Wait, there’s more. While in Miami, I also toured a facility that is being renovated to become a mental health all-purpose facility that Judge Leifman said will offer emergency crisis care, a clubhouse setting, culinary arts training, and temporary residential services. That facility, estimated to cost upwards to $40 million, will be a first of its kind in the U.S.
Judge Leifman’s leadership and the support of the community that he and the CMHP have rallied is transforming Miami from a place of suffering, abuse and despair into one of hope and recovery. Other communities should take notice. Miami is proving that you can end the inappropriate jailing of persons who are sick. You can help them recover. And Judge Leifman promises to soon release a financial data that will show that such services save taxpayers millions of dollars.
Thud, thud, thud. Then faster. Thudthudthud. Then louder. THUD, THUD, THUD. He was banging his forehead against a glass cell front.
“I ain’t cray!” he shouted.
“Then stop acting like you are,” an unconcerned officer called back…
A newly arrived prisoner was ordered to strip where he was standing in the center corridor. Inmates in the cells gawked at him. Once naked, he shielded himself with his hands while his clothing was stuffed into a brown paper bag… “Do you know what we call this cellblock? — we call it the Forgotten Floor.”
Finally, those cellblocks have been closed down. There is no Forgotten Floor anymore in Miami.
(Judge Steven Leifman shown recently speaking at Stepping Up, a national initiative to reduce the population of prisoners with mental illnesses inappropriately incarcerated. Read more at Stepping Up.)

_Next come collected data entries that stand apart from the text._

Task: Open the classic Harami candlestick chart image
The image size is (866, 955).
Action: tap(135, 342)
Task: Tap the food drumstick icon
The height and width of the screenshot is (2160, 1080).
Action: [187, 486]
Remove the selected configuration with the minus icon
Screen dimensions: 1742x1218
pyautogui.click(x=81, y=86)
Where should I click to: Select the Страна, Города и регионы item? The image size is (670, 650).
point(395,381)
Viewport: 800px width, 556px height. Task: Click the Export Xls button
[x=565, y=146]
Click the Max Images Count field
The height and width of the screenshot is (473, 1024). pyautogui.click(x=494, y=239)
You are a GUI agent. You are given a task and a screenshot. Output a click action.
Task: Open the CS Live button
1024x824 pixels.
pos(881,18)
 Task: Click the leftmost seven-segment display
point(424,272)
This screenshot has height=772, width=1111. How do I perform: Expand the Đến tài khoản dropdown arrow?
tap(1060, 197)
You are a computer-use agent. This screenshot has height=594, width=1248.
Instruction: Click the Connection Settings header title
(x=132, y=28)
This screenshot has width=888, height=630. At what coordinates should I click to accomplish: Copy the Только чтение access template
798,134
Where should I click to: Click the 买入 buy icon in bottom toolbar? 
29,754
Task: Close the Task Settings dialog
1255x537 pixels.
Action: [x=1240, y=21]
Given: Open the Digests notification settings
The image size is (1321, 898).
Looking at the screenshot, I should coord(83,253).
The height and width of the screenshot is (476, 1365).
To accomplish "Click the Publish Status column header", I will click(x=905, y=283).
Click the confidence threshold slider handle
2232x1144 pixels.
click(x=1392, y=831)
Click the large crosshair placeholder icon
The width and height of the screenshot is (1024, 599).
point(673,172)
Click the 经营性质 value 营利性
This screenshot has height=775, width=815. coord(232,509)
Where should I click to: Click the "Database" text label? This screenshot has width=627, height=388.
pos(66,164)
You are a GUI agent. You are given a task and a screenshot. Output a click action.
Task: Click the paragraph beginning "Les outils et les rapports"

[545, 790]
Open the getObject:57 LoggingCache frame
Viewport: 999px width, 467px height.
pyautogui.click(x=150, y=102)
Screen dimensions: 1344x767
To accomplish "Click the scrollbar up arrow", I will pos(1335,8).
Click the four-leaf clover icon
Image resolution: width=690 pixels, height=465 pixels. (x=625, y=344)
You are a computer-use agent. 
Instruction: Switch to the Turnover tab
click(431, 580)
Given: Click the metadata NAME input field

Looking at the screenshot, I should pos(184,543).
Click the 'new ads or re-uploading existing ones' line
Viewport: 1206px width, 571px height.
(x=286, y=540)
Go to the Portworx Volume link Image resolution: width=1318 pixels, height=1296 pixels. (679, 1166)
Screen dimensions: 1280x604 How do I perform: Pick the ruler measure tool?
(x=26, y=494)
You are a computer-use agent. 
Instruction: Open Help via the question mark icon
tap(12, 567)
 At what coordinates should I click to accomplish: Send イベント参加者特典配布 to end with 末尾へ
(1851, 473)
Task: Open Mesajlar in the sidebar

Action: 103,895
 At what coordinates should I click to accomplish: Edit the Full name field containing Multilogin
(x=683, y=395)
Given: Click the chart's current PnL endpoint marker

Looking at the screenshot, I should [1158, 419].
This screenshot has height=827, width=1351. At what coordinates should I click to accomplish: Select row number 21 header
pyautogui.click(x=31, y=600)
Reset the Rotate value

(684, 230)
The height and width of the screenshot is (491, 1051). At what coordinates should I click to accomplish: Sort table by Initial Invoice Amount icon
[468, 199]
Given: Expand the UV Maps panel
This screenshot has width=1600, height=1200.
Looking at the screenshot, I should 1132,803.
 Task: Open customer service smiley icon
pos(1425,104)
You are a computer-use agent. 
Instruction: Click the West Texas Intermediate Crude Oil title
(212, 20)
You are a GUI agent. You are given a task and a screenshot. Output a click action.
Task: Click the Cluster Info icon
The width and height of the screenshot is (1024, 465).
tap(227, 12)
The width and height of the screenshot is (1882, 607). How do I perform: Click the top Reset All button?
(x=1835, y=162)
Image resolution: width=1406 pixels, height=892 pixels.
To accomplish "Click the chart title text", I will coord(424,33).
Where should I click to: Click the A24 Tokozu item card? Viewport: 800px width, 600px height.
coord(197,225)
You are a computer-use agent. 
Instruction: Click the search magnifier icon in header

PLEASE DO NOT CONFUSE THE MIAMI JAIL SYSTEM WITH THE FLORIDA STATE PRISON SYSTEM WHICH WAS THE SUBJECT OF A STORY IN THE NEW YORKER CALLED MADNESS. The state system is where guards used 180 degree water to punish a psychotic inmate who had smeared his cell with feces. He literally was boiled alive and died a horrific death. The facility where that happened is just outside Miami but unrelated to Judge Liefman’s reforms. It is a reminder the cruelty and ineptness that many face when imprisoned.